= YOUR INSTRUCTIONS =
Output the line that contains "Image resolution: width=733", then every line beneath it through the end of the records, exactly as given and with no other lines.

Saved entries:
BEGIN

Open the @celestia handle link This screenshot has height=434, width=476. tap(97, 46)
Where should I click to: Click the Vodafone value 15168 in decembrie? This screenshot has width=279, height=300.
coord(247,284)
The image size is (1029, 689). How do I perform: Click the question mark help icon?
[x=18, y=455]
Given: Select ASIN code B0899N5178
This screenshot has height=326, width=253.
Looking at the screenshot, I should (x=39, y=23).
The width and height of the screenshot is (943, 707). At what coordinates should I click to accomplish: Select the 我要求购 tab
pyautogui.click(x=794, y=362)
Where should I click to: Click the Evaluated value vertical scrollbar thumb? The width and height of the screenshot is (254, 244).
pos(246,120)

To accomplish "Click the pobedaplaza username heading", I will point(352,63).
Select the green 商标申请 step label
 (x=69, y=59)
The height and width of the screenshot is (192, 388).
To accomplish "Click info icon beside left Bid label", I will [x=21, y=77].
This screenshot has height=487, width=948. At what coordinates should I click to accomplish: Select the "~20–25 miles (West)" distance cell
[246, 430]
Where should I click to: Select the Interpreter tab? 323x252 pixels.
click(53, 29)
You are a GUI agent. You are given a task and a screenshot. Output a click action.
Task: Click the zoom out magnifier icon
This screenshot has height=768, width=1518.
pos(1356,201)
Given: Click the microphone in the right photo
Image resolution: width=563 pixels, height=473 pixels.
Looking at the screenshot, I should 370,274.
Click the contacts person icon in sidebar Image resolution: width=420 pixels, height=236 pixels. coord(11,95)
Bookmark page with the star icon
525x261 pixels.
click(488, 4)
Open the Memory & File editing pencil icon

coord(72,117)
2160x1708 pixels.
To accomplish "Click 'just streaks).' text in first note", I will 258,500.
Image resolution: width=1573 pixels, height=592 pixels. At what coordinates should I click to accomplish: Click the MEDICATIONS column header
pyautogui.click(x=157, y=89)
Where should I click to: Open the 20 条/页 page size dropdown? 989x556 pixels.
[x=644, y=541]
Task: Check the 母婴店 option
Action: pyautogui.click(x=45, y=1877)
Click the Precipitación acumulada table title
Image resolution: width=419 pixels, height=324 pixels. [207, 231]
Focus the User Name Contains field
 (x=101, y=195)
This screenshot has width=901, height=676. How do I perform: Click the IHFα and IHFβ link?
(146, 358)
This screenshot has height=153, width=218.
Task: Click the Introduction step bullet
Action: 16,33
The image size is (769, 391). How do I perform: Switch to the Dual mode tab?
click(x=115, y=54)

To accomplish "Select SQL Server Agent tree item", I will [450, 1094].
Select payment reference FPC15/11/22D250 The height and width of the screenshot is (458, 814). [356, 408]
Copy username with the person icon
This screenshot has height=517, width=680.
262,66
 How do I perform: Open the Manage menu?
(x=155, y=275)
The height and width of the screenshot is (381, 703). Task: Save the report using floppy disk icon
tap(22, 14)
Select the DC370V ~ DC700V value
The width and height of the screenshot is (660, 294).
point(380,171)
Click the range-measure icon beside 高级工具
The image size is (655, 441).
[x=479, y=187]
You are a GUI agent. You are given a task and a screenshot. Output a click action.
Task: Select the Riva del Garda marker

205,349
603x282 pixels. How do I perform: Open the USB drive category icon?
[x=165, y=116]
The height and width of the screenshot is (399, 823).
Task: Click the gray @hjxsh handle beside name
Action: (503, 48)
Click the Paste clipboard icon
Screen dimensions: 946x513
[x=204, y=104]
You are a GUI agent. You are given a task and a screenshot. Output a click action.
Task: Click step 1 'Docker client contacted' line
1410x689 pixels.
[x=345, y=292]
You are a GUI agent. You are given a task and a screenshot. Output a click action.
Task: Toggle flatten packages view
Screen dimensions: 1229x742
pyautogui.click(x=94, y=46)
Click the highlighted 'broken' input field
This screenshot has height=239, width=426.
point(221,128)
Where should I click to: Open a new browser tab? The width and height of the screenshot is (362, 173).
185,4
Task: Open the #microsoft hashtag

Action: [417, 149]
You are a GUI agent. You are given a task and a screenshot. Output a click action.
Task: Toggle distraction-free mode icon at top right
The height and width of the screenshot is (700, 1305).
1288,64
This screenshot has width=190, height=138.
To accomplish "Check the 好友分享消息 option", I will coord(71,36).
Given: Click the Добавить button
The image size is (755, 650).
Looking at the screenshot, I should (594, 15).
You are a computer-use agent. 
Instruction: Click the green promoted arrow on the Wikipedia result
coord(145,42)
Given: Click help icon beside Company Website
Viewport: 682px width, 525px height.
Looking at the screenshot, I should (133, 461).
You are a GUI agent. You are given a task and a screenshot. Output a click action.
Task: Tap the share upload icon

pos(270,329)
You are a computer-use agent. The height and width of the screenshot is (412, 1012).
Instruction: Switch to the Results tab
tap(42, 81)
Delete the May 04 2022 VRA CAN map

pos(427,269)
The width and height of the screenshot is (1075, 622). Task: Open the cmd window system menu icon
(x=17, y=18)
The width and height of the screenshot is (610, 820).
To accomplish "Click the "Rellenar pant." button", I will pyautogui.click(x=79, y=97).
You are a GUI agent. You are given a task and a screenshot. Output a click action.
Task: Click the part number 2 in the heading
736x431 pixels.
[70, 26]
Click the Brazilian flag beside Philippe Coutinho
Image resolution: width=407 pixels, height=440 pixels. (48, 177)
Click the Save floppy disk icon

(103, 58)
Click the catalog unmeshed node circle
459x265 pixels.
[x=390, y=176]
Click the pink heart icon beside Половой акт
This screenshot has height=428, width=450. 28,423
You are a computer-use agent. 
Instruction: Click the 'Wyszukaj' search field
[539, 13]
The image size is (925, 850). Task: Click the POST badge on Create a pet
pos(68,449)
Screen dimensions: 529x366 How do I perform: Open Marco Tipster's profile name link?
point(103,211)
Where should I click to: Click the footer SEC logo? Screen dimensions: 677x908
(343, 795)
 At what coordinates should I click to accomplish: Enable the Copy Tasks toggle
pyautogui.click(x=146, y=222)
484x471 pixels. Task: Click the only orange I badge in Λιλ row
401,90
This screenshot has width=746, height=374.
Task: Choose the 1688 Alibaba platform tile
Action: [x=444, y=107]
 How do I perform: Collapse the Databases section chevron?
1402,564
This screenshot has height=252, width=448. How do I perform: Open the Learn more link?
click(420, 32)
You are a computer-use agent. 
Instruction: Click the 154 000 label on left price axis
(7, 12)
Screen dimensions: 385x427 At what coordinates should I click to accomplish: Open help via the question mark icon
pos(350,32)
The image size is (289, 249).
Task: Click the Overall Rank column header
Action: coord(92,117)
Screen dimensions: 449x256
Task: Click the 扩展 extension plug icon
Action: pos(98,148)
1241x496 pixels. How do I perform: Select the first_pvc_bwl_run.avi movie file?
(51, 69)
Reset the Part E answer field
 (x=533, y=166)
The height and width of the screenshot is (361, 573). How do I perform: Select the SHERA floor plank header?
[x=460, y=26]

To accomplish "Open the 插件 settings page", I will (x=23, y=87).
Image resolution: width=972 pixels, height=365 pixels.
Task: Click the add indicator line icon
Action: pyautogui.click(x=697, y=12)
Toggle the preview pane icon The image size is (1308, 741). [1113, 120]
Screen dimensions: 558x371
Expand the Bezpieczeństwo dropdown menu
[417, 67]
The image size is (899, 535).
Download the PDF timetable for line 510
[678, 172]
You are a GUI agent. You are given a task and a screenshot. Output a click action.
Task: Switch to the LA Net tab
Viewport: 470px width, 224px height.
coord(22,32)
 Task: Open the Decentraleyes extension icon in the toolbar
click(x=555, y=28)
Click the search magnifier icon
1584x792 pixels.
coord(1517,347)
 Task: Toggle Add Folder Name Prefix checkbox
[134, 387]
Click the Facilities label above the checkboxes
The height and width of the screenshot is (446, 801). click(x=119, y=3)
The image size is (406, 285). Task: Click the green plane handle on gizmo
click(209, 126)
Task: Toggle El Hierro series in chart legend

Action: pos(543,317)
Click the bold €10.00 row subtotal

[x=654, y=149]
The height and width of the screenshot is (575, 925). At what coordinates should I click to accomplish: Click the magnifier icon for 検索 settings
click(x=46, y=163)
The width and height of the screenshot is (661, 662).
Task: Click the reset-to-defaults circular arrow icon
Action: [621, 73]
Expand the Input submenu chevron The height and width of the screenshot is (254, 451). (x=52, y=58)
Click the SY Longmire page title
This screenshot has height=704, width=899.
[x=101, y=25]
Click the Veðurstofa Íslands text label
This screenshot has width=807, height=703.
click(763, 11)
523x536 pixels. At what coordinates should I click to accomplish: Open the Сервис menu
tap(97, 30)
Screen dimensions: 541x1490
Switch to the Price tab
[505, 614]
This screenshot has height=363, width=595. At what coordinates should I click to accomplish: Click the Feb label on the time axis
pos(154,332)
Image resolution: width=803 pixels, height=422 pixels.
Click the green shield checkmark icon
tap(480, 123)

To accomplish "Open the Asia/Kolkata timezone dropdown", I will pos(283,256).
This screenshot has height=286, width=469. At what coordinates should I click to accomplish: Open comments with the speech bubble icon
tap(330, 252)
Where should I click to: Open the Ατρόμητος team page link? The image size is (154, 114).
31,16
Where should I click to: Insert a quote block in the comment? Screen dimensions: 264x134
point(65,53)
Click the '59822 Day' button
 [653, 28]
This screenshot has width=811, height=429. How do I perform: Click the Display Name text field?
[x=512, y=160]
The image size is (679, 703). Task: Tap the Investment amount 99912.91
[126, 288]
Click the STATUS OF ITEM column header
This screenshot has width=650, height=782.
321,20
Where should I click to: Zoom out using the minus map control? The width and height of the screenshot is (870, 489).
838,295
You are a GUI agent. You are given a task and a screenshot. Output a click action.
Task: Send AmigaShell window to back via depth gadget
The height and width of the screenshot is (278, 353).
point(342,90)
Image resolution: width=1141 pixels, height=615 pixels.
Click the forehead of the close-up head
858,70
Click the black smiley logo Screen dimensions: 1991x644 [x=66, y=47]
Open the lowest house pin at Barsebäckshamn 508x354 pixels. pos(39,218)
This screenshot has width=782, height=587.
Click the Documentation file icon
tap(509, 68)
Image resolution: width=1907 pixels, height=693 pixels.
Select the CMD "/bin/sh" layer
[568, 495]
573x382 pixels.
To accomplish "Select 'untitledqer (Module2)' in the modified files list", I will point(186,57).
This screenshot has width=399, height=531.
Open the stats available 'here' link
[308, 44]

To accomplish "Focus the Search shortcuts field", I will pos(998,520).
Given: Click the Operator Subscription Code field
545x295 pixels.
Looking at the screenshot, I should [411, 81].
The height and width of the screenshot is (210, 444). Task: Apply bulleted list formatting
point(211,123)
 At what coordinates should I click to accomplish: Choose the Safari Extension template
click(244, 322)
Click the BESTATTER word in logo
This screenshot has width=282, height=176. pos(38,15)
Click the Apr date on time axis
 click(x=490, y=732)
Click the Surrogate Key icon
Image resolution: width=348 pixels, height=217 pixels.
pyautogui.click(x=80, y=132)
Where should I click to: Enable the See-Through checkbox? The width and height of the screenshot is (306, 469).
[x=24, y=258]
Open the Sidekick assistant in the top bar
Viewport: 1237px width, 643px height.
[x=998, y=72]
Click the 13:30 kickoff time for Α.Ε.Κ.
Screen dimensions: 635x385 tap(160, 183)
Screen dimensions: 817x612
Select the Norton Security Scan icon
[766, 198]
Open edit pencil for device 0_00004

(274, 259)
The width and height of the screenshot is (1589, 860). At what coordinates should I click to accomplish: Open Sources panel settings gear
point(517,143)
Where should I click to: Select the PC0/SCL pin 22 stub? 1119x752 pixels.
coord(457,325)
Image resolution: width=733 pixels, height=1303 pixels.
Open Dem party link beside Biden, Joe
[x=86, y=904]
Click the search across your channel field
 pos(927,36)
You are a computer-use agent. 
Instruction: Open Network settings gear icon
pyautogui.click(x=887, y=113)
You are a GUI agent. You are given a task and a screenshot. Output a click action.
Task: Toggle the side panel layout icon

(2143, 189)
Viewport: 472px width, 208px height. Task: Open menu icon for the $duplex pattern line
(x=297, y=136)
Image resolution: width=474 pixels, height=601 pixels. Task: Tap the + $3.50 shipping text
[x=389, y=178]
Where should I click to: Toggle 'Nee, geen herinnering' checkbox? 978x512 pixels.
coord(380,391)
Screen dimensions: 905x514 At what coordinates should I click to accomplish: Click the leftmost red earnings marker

END

= TASK SOLUTION =
Image resolution: width=733 pixels, height=1303 pixels.
Open Dem party link beside Biden, Joe
[x=86, y=904]
Click the search across your channel field
 pos(927,36)
You are a computer-use agent. 
Instruction: Open Network settings gear icon
pyautogui.click(x=887, y=113)
You are a GUI agent. You are given a task and a screenshot. Output a click action.
Task: Toggle the side panel layout icon

(2143, 189)
Viewport: 472px width, 208px height. Task: Open menu icon for the $duplex pattern line
(x=297, y=136)
Image resolution: width=474 pixels, height=601 pixels. Task: Tap the + $3.50 shipping text
[x=389, y=178]
Where should I click to: Toggle 'Nee, geen herinnering' checkbox? 978x512 pixels.
coord(380,391)
Screen dimensions: 905x514 At what coordinates should I click to accomplish: Click the leftmost red earnings marker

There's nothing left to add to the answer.